● Your instructions:
Copy out the data below word for word, keeping every line in its original order.

- Opening Delimiter -

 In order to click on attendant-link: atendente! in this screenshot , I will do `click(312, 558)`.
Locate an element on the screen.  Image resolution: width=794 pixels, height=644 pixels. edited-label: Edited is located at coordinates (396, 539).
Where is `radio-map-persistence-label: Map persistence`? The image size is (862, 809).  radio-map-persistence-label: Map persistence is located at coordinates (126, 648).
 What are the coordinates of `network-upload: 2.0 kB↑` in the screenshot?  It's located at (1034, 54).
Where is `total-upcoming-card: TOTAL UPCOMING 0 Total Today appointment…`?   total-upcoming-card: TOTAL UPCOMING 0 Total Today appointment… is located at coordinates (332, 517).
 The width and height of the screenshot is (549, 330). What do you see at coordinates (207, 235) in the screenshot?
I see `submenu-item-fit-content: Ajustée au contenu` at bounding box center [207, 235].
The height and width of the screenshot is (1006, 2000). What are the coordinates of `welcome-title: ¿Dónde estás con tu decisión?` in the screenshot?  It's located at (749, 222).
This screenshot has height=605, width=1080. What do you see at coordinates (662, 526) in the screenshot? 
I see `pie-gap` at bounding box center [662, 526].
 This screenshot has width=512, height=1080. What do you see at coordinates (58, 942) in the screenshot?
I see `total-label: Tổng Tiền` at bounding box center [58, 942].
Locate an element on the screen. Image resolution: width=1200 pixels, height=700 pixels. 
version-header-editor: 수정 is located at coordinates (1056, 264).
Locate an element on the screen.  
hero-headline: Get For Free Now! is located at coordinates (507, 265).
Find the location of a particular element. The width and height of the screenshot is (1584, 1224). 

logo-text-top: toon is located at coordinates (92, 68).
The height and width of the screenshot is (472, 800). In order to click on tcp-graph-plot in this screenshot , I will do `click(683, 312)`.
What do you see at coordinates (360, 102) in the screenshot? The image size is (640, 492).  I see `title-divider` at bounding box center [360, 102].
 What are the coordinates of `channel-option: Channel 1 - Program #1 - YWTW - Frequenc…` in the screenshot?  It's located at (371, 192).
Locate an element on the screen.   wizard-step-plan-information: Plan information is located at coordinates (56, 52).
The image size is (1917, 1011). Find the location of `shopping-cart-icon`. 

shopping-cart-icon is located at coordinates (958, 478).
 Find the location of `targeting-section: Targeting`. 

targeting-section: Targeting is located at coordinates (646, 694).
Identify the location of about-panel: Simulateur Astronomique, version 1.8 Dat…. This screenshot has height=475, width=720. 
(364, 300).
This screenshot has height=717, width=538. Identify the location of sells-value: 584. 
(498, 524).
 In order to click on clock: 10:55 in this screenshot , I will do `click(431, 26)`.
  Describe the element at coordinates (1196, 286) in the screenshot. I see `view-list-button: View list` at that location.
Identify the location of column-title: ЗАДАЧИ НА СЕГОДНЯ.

- Closing Delimiter -

● Answer section:
 In order to click on attendant-link: atendente! in this screenshot , I will do `click(312, 558)`.
Locate an element on the screen.  Image resolution: width=794 pixels, height=644 pixels. edited-label: Edited is located at coordinates (396, 539).
Where is `radio-map-persistence-label: Map persistence`? The image size is (862, 809).  radio-map-persistence-label: Map persistence is located at coordinates (126, 648).
 What are the coordinates of `network-upload: 2.0 kB↑` in the screenshot?  It's located at (1034, 54).
Where is `total-upcoming-card: TOTAL UPCOMING 0 Total Today appointment…`?   total-upcoming-card: TOTAL UPCOMING 0 Total Today appointment… is located at coordinates (332, 517).
 The width and height of the screenshot is (549, 330). What do you see at coordinates (207, 235) in the screenshot?
I see `submenu-item-fit-content: Ajustée au contenu` at bounding box center [207, 235].
The height and width of the screenshot is (1006, 2000). What are the coordinates of `welcome-title: ¿Dónde estás con tu decisión?` in the screenshot?  It's located at (749, 222).
This screenshot has height=605, width=1080. What do you see at coordinates (662, 526) in the screenshot? 
I see `pie-gap` at bounding box center [662, 526].
 This screenshot has width=512, height=1080. What do you see at coordinates (58, 942) in the screenshot?
I see `total-label: Tổng Tiền` at bounding box center [58, 942].
Locate an element on the screen. Image resolution: width=1200 pixels, height=700 pixels. 
version-header-editor: 수정 is located at coordinates (1056, 264).
Locate an element on the screen.  
hero-headline: Get For Free Now! is located at coordinates (507, 265).
Find the location of a particular element. The width and height of the screenshot is (1584, 1224). 

logo-text-top: toon is located at coordinates (92, 68).
The height and width of the screenshot is (472, 800). In order to click on tcp-graph-plot in this screenshot , I will do `click(683, 312)`.
What do you see at coordinates (360, 102) in the screenshot? The image size is (640, 492).  I see `title-divider` at bounding box center [360, 102].
 What are the coordinates of `channel-option: Channel 1 - Program #1 - YWTW - Frequenc…` in the screenshot?  It's located at (371, 192).
Locate an element on the screen.   wizard-step-plan-information: Plan information is located at coordinates (56, 52).
The image size is (1917, 1011). Find the location of `shopping-cart-icon`. 

shopping-cart-icon is located at coordinates (958, 478).
 Find the location of `targeting-section: Targeting`. 

targeting-section: Targeting is located at coordinates (646, 694).
Identify the location of about-panel: Simulateur Astronomique, version 1.8 Dat…. This screenshot has height=475, width=720. 
(364, 300).
This screenshot has height=717, width=538. Identify the location of sells-value: 584. 
(498, 524).
 In order to click on clock: 10:55 in this screenshot , I will do `click(431, 26)`.
  Describe the element at coordinates (1196, 286) in the screenshot. I see `view-list-button: View list` at that location.
Identify the location of column-title: ЗАДАЧИ НА СЕГОДНЯ.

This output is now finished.